**Short task 1:**
Please reproduce the part of the Derby query thread between "The row_number() function" and "cost of row_number().", inclusive, without any changes.

**Passage given:**
--------

Here’s a problem for anyone reading this.
I have a very slow derby query, and I am looking for alternatives. The query is of the form
select TR.rid from (
select s.rid, ROW_NUMBER() OVER () AS R from (
select distinct a.rid
from cn_css a , cn_css a0
where ( a0.cid = ? and a0.v = ? and a0.rid = a.rid ) AND 1 = 1 ) as s
) as TR
where TR.R > 0 and TR.R <= 25+0
The table cn_css contains key value pairs in cid and v, and references row ids rid, (ie columns rid, cid, v) so the inner
select should find a distinct set of row ids, potentially sorted (although not in this example). The nest outer query numbers the results and the most outer query selects the first 25 results.
I have a feeling the select distinct is a bad idea as it will sort on disk, but at the moment I cant find an alternative. Still looking, will post back here if I find one.
Hi Ian,
I used to get this complicated, and a lot more, with SQL, but that was years ago now. Still, this is an intriguing question.
The row_number() function you are using is a part of a whole class of “analytic” or “windowing” functions. A few years back Derby had only minimal support, but if that has been fleshed out now then those functions might be a way to remove the distinct and maybe even the self join.
Also, I believe derby supports the SELECT TOP … N syntax. Will that work to get the first 25 rows for you?
Best regards,
-james.
@James,
Top will help for most cases, we will still need to pull a few pages of results the more pages the user goes into the result set, but that may well be better than the cost of row_number().
There is a possibility that removing the a0 table in the distinct select might cause the query to execute the distinct not using a sort operation. (ie using a hash).
Thanks for the pointers.
@ian,
A quick search: 1) reminded me that derby uses the OLAP term for these functions; 2) suggests that the support is still mostly missing.
http://comments.gmane.org/gmane.comp.apache.db.derby.user/13508
I hope your other ideas give better results!
-james.
Hi Ian, correct me if I’m wrong… I didn’t test this. But I believe this query is equivalent and should run faster:
select TR.rid from (
select distinct a.rid, ROW_NUMBER() OVER () AS R from cn_css a where a.cid = ? and a.v = ?
) as TR where TR.R > 0 and TR.R <= 25

--------

**Word and item position data:**

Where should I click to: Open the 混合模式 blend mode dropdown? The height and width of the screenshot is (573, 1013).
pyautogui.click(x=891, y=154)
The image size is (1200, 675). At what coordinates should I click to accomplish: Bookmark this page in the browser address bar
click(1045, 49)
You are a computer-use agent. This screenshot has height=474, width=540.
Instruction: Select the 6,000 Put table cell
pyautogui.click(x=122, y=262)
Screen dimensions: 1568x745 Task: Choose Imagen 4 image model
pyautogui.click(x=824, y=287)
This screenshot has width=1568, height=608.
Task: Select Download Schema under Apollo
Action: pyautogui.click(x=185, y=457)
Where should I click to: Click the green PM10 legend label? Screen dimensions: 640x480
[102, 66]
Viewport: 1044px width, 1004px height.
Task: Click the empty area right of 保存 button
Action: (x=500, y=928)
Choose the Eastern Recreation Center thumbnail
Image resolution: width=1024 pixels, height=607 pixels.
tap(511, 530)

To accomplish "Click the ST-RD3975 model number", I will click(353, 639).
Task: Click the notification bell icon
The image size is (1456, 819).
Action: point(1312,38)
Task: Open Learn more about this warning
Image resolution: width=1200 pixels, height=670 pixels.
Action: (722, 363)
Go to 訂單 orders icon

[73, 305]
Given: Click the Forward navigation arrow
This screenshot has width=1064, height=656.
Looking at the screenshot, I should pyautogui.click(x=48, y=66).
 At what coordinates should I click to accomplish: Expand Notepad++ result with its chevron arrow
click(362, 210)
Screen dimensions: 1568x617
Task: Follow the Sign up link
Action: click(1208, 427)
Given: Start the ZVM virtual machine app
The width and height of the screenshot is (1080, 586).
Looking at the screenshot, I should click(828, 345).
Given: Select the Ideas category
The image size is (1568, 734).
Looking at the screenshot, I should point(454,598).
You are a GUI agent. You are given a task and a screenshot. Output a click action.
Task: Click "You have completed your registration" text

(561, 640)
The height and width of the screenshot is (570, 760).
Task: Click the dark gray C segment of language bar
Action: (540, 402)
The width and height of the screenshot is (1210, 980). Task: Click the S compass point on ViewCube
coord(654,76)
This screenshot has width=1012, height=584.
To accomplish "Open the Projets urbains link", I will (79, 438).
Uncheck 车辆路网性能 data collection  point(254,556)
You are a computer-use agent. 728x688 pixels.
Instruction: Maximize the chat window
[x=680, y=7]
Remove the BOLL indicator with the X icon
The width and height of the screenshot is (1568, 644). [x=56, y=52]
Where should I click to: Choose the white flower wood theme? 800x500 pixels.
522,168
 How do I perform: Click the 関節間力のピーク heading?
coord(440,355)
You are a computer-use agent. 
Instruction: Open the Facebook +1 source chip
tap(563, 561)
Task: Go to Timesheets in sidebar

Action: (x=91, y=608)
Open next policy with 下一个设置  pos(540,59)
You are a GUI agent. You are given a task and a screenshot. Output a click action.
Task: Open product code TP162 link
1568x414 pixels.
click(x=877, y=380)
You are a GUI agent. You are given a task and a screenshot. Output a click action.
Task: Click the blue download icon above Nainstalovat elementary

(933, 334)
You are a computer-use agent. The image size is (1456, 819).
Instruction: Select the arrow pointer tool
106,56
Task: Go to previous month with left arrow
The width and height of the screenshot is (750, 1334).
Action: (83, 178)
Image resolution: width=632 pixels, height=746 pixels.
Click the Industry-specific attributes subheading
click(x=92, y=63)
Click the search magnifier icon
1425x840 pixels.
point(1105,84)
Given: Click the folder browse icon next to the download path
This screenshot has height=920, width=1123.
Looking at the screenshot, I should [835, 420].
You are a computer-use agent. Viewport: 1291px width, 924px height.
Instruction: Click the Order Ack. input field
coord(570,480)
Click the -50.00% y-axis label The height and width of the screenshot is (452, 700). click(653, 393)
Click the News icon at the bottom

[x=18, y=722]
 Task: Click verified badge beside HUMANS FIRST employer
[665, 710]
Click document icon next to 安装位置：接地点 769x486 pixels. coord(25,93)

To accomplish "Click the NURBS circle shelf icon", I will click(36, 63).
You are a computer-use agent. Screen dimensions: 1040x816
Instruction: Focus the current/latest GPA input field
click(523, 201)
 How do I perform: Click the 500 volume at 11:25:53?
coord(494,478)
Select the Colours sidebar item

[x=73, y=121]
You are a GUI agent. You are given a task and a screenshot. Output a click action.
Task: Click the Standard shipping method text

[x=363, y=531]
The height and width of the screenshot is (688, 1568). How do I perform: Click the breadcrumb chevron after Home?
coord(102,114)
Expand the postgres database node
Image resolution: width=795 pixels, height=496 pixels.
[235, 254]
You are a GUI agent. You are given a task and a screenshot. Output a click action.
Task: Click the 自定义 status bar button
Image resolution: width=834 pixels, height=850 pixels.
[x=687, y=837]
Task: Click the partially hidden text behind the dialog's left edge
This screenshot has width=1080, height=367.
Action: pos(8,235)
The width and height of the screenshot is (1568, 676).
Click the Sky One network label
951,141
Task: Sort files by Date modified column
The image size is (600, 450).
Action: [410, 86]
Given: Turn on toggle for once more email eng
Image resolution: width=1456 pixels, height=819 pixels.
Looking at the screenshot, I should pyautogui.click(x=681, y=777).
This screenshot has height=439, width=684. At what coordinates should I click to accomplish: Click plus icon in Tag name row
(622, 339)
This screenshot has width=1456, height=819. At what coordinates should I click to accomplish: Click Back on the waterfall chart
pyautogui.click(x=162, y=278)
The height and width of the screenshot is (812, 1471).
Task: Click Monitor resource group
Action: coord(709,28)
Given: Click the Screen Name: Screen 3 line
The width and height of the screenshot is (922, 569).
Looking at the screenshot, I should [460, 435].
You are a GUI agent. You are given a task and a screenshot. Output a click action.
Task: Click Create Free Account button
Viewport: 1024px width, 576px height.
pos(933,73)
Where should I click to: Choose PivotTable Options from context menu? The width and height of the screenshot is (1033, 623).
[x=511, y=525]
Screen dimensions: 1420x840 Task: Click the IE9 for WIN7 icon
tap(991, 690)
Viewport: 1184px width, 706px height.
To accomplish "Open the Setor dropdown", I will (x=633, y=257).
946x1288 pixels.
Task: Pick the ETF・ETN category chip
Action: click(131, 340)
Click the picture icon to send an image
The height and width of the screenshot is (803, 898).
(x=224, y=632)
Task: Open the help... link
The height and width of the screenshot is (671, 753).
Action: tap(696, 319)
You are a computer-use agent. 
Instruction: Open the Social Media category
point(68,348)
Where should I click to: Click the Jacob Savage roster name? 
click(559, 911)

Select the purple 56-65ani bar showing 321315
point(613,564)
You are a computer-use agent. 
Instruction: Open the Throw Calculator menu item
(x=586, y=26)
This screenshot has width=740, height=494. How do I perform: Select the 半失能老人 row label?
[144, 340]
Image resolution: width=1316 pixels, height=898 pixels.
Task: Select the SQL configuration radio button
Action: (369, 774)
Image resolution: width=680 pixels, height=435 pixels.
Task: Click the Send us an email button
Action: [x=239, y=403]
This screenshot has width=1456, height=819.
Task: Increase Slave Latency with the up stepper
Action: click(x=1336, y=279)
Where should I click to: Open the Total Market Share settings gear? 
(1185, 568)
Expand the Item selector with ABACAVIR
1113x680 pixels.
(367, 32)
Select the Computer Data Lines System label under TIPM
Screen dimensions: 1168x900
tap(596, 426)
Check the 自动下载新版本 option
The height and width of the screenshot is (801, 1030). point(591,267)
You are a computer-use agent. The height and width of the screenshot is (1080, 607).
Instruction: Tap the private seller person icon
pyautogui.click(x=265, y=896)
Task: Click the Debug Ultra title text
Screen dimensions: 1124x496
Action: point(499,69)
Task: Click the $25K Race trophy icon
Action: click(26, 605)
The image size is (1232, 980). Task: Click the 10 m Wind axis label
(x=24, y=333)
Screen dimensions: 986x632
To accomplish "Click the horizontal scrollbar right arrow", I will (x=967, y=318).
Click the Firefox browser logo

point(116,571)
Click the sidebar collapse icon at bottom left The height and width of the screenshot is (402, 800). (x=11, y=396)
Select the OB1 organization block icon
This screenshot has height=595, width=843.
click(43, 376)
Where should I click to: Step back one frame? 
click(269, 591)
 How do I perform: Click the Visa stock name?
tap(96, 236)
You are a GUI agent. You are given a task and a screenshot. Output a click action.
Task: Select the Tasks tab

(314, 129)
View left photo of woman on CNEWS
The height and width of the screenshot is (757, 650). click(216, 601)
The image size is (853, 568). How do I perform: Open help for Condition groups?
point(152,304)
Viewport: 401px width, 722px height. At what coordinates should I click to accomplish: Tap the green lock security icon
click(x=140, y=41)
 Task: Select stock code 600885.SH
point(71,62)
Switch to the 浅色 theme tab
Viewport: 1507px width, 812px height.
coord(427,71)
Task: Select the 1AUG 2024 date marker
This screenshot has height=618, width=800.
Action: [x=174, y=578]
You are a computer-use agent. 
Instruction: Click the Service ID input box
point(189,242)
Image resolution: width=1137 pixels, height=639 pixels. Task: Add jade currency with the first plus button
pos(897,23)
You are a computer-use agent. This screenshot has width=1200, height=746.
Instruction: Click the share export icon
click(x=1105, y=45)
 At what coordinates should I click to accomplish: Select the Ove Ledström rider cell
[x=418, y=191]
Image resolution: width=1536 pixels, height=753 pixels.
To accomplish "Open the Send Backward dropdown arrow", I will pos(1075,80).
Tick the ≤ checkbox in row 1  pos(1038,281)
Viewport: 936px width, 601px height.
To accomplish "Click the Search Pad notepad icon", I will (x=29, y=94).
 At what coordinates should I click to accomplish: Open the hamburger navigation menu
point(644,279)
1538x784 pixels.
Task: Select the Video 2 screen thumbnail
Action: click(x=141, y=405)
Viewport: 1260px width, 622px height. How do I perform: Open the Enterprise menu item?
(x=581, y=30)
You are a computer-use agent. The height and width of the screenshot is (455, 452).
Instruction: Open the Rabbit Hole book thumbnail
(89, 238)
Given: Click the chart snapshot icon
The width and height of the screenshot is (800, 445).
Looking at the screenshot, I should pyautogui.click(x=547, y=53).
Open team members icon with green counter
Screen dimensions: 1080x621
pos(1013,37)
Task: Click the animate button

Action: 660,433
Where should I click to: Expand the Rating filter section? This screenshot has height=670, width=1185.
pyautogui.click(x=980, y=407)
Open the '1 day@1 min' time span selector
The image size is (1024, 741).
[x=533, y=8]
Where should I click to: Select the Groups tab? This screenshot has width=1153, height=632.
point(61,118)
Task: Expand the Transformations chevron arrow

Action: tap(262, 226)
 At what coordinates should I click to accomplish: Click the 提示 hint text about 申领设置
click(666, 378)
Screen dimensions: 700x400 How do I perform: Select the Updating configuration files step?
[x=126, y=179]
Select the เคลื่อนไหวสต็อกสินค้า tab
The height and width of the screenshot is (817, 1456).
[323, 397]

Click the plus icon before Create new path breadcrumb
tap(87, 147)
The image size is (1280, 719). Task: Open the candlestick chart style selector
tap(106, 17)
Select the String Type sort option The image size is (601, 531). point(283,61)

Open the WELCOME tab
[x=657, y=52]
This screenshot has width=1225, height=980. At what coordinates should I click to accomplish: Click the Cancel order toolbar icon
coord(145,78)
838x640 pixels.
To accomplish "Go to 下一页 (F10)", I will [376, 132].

--------

**Short task 2:**
Transcribe the lines of the listing between the line holding "This screenshot has width=1012, height=584." and the line holding "click(x=877, y=380)", inclusive, with no changes.

**Exercise solution 1:**
The row_number() function you are using is a part of a whole class of “analytic” or “windowing” functions. A few years back Derby had only minimal support, but if that has been fleshed out now then those functions might be a way to remove the distinct and maybe even the self join.
Also, I believe derby supports the SELECT TOP … N syntax. Will that work to get the first 25 rows for you?
Best regards,
-james.
@James,
Top will help for most cases, we will still need to pull a few pages of results the more pages the user goes into the result set, but that may well be better than the cost of row_number().

**Exercise solution 2:**
This screenshot has width=1012, height=584.
To accomplish "Open the Projets urbains link", I will (79, 438).
Uncheck 车辆路网性能 data collection  point(254,556)
You are a computer-use agent. 728x688 pixels.
Instruction: Maximize the chat window
[x=680, y=7]
Remove the BOLL indicator with the X icon
The width and height of the screenshot is (1568, 644). [x=56, y=52]
Where should I click to: Choose the white flower wood theme? 800x500 pixels.
522,168
 How do I perform: Click the 関節間力のピーク heading?
coord(440,355)
You are a computer-use agent. 
Instruction: Open the Facebook +1 source chip
tap(563, 561)
Task: Go to Timesheets in sidebar

Action: (x=91, y=608)
Open next policy with 下一个设置  pos(540,59)
You are a GUI agent. You are given a task and a screenshot. Output a click action.
Task: Open product code TP162 link
1568x414 pixels.
click(x=877, y=380)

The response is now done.